══ GIVEN PASSAGE
When reading through the Knights Templar Encyclopedia by Karen Ralls, I came upon the entry of "Abraxas" which just had a quick note for the reader to go to the section on Symbols. As I perused that section it talked about that the symbol of Abraxas is displayed on "Templar Grand Master's seal in the Archives Nationales in Paris, which was used in a French charter in 1214." The seal displays a figure that is Chimera-like and portrays a male warrior with a roosters head, human arms, and snakes as legs, who carries a shield and a whip; and bears the words "Secretum Templi". This particular description of Abraxas was known as Anguipede which means "snake-foot". It is interesting to note that this seal was not used for particularly significant Templar documents, but can be found on ordinary, seemingly unimpressive, historical records like those dating from 1214.
════
### [THINGS TO DO]
- a) Does the passage on the Abraxas seal support each statement below? Answer yes or no for each, quoting the words from the passage that decide it.
(i) The seal was used in a French charter in 1214.
(ii) The seal was kept for especially important Templar documents.
(iii) The figure on the seal carries a sword.
- b) Carry on the passage about the Abraxas seal, starting after its final sentence.
══ EXCERPTED RECORDS
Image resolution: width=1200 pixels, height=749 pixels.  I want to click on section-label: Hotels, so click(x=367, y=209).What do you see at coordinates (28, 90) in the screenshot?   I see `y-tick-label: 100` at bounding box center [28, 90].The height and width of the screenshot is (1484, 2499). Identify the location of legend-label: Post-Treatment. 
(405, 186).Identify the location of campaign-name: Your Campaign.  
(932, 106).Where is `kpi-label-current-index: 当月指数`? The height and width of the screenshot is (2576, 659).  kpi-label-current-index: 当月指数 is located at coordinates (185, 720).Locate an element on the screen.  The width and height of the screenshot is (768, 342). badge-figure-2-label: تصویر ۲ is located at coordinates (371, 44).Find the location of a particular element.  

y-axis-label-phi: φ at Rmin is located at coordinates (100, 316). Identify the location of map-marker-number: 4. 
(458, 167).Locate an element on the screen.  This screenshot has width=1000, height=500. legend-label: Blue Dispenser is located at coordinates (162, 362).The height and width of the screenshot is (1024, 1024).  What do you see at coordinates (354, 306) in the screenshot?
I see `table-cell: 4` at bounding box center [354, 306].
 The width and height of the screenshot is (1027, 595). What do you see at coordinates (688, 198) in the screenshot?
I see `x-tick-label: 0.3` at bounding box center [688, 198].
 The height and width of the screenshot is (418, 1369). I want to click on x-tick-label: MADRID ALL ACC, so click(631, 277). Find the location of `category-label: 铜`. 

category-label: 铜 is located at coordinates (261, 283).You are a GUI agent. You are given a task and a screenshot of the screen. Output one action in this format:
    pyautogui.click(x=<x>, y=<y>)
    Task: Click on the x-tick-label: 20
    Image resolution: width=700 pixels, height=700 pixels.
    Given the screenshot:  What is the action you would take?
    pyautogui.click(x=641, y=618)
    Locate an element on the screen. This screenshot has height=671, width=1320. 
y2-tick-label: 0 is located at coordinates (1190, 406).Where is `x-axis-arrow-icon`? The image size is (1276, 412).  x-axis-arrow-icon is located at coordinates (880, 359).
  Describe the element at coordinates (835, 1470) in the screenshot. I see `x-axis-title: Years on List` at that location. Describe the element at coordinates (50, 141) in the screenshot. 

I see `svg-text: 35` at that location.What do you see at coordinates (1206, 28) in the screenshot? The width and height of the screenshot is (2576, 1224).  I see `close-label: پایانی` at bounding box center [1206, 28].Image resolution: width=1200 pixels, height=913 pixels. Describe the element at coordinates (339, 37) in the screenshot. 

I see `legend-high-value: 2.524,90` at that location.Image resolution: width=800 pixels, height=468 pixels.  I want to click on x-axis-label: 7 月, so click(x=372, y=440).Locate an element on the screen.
════
### [WRITTEN RESPONSES]
- a)
(i) Yes: "which was used in a French charter in 1214."
(ii) No: "this seal was not used for particularly significant Templar documents, but can be found on ordinary, seemingly unimpressive, historical records like those dating from 1214."
(iii) No: "who carries a shield and a whip"

- b)
Abraxas (Greek: ΑΒΡΑΞΑΣ) is a god written about in Gnostic texts and may also be known as Abrasax (as there is thought to have been a mistranslation from Greek to Latin). Carl Jung in his writings on the Seven Sermons to the Dead stated that Abraxas was a god higher than Jehovah. He is said to be the father of all things, "the power above all and the First Principle," and the ruler of 365 heavens. It is said that Abraxas created Nuos and Logos which led to Providence, Virtue, and Wisdom which gave rise to Principalities and Powers, and from "from these infinite productions and emissions of angels." It is these angels who govern the 365 heavens which were said to include the Judeo-Christian God, Jehovah, which followers of Basilides denied of being a god, but rather an angel. This obviously was not a very popular belief in the 2nd century and Basilides is considered a heretic and damned by many historical Roman Catholic figures.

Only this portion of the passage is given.